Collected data

_ _ _ _

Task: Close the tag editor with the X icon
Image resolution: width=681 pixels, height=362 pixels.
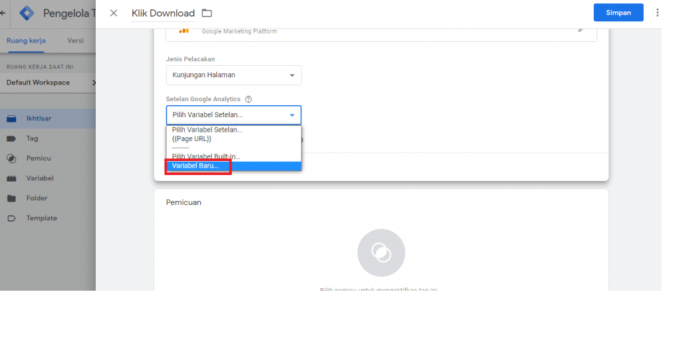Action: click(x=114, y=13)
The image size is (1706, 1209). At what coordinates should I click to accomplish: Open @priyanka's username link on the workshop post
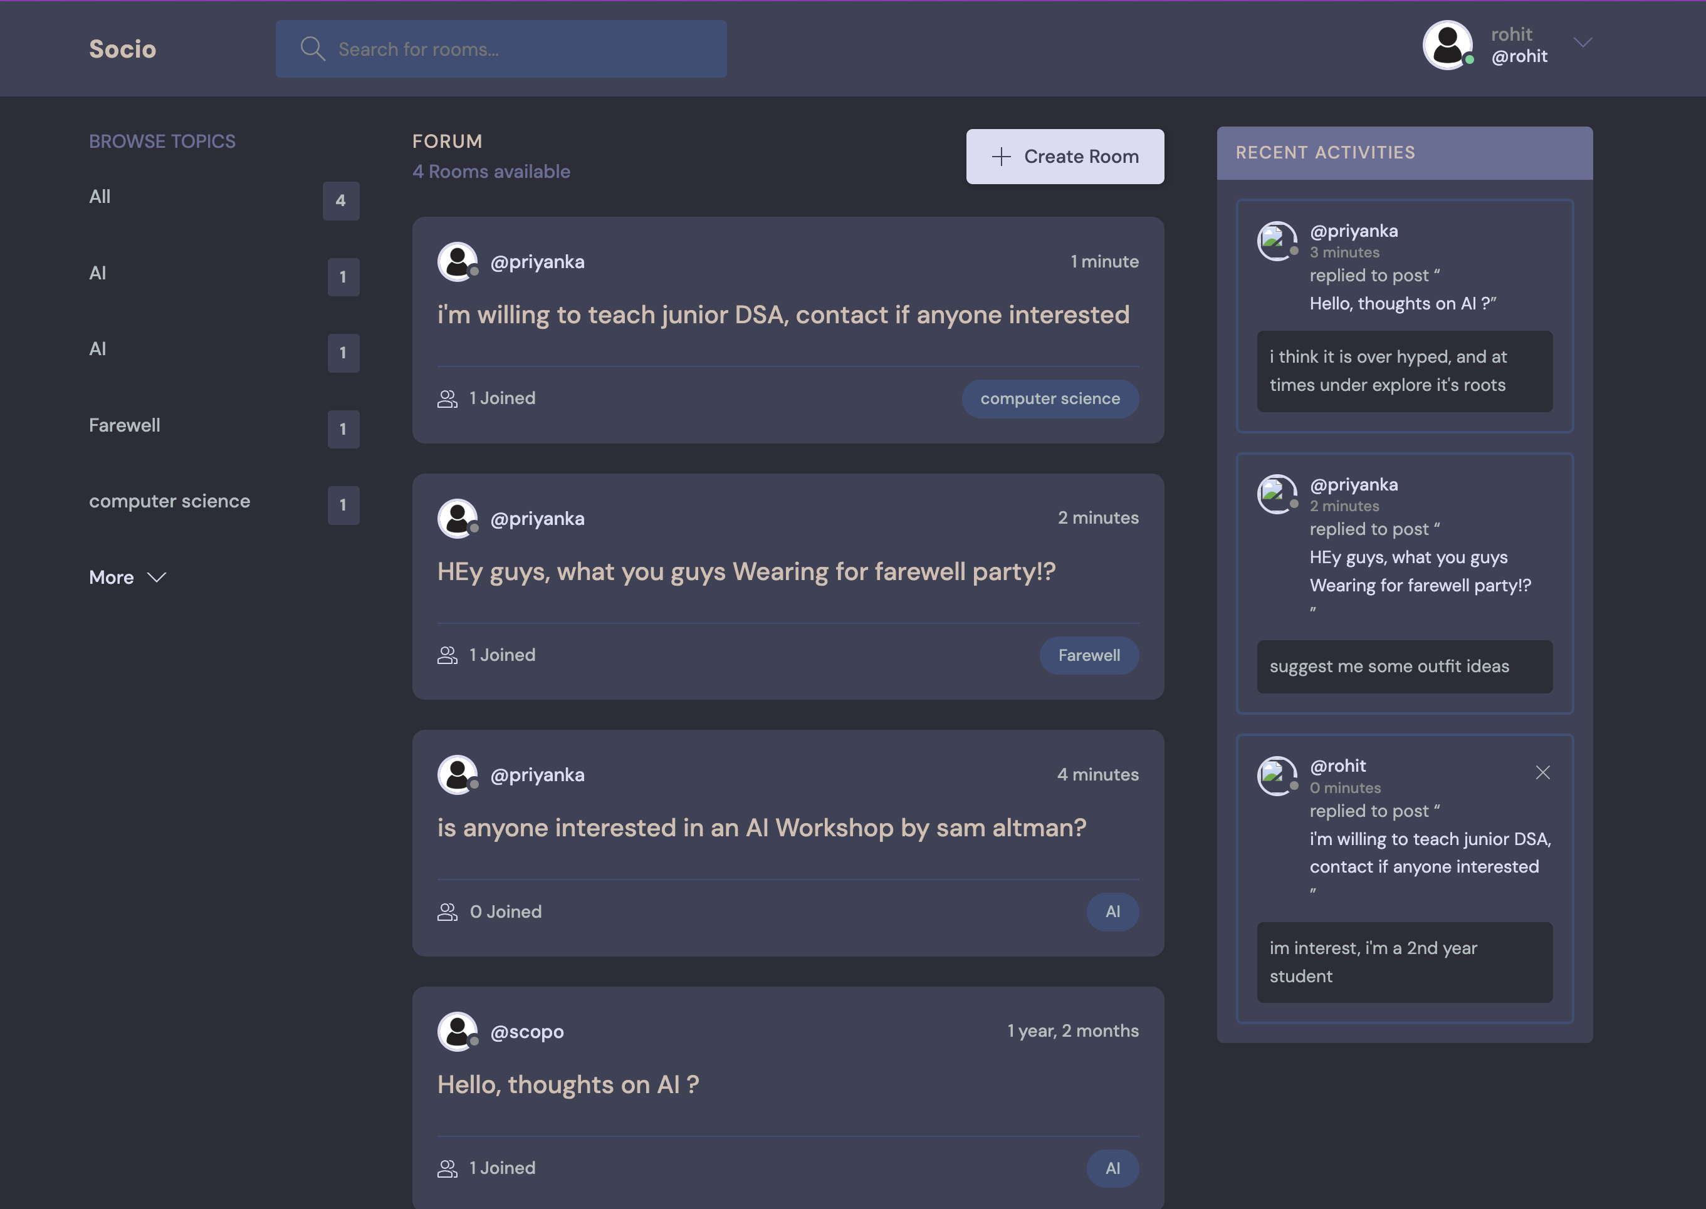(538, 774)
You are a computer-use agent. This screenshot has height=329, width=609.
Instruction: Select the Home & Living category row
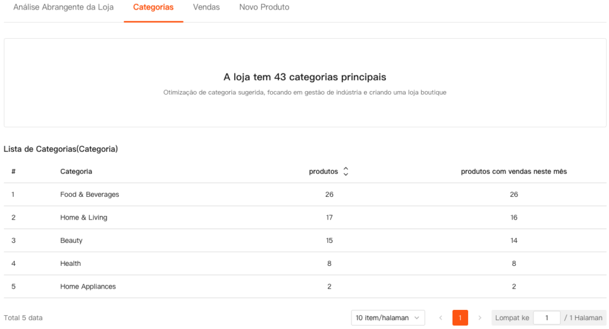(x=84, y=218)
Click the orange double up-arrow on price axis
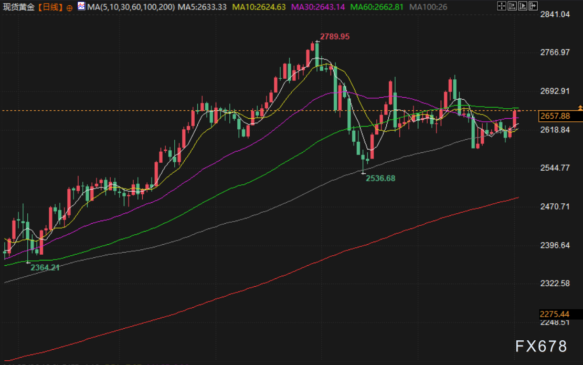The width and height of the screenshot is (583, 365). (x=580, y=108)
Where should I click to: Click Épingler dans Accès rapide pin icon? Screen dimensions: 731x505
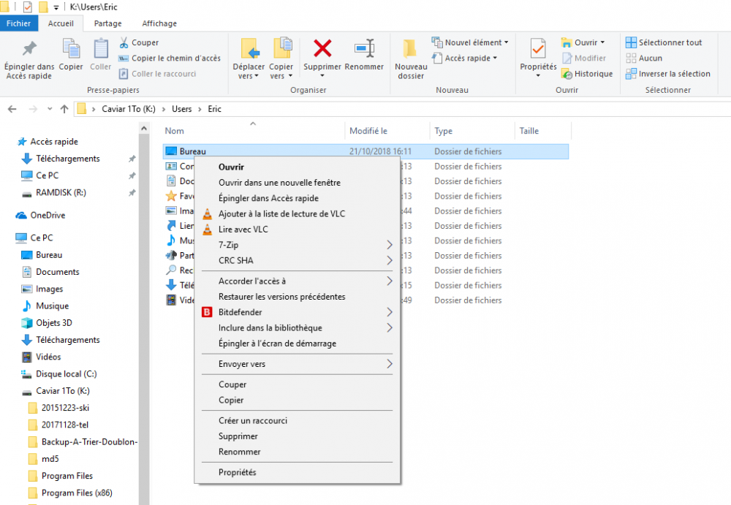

_ _ _ _

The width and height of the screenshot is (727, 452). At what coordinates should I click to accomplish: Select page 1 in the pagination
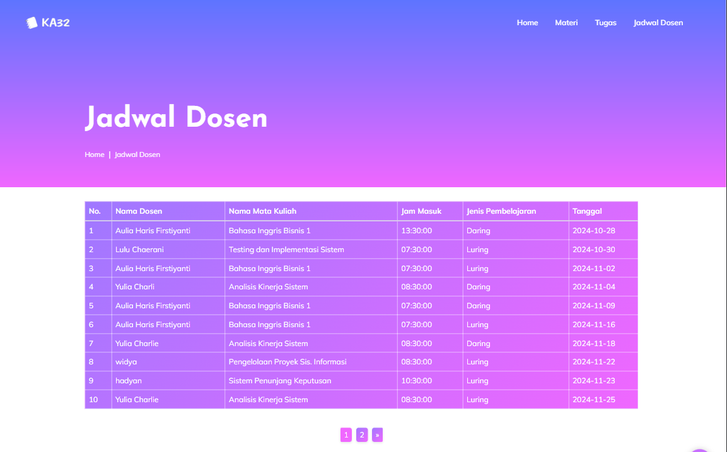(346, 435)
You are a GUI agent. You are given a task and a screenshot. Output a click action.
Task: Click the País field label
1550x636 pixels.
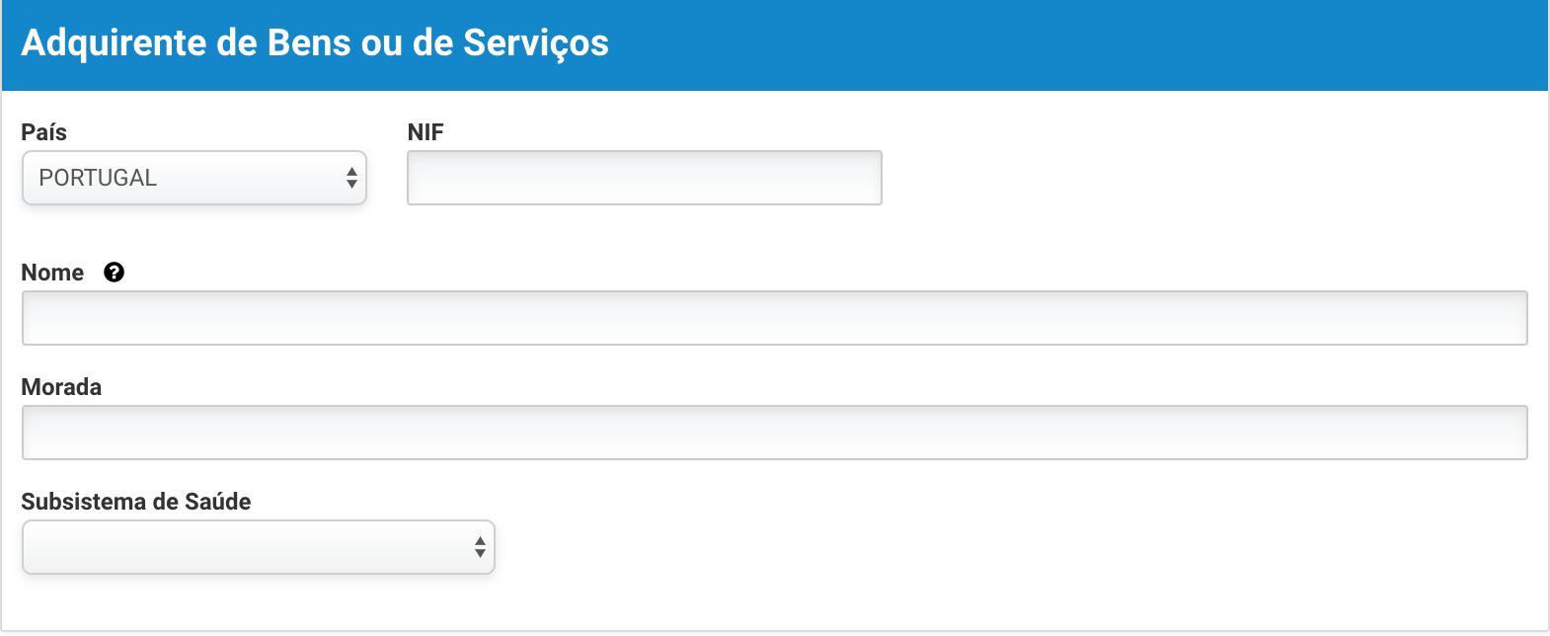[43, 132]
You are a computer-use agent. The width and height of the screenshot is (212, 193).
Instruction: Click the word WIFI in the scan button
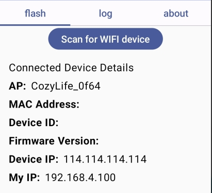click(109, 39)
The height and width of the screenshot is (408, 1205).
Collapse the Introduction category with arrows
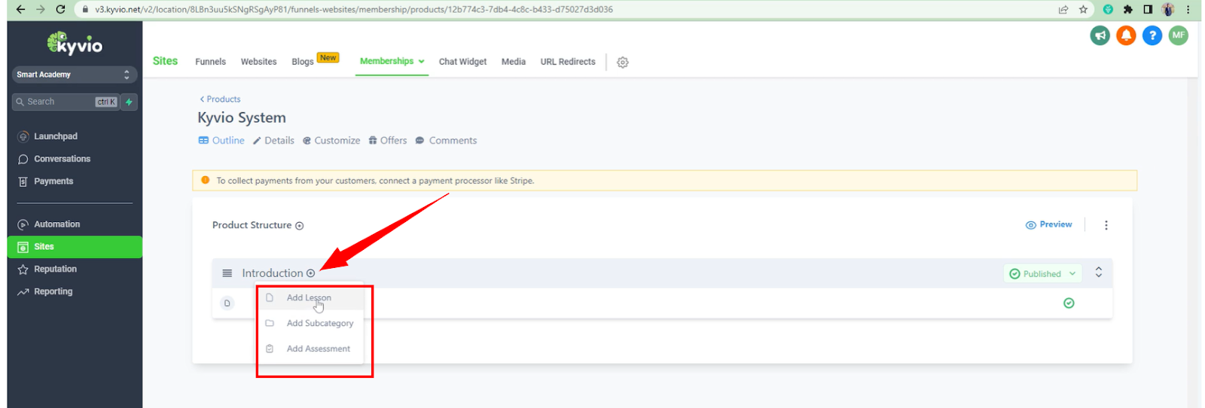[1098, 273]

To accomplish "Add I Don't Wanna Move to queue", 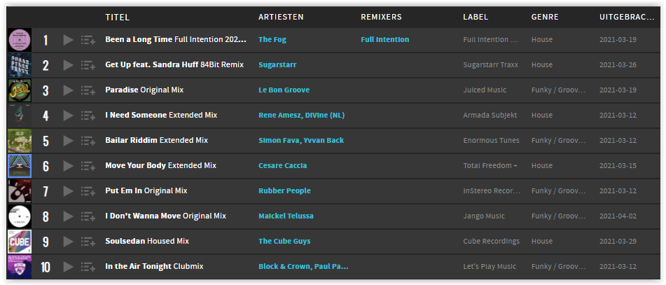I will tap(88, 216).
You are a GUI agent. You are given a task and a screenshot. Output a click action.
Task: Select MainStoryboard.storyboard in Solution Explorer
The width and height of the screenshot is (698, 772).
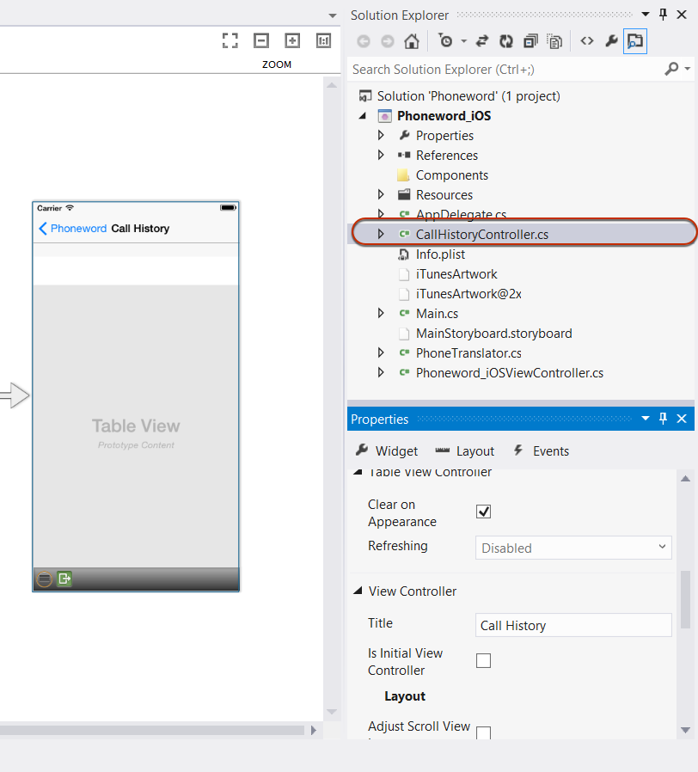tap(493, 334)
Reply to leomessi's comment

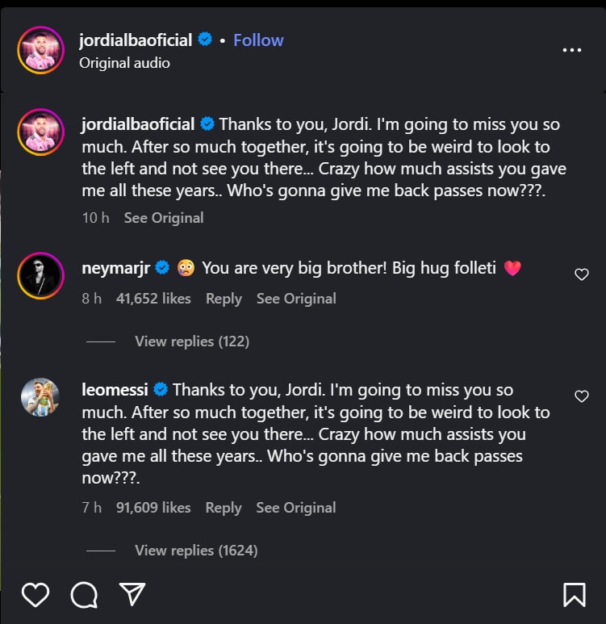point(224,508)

_ _ _ _

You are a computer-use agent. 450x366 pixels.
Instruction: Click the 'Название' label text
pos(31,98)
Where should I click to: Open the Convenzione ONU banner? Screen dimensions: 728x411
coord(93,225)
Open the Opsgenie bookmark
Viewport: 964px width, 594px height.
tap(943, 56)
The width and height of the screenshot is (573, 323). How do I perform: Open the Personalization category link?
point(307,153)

_ _ _ _

Problem to work on
Which lines above carry the string "agent"? Copy those lines.

Output below
You are a computer-use agent. This screenshot has height=329, width=609.
You are a GUI agent. You are given a task and a screenshot. Output a click action.
You are a computer-use agent. The width and height of the screenshot is (212, 193).
You are a GUI agent. You are given a task and a screenshot. Output a click action.
You are a computer-use agent. 450x366 pixels.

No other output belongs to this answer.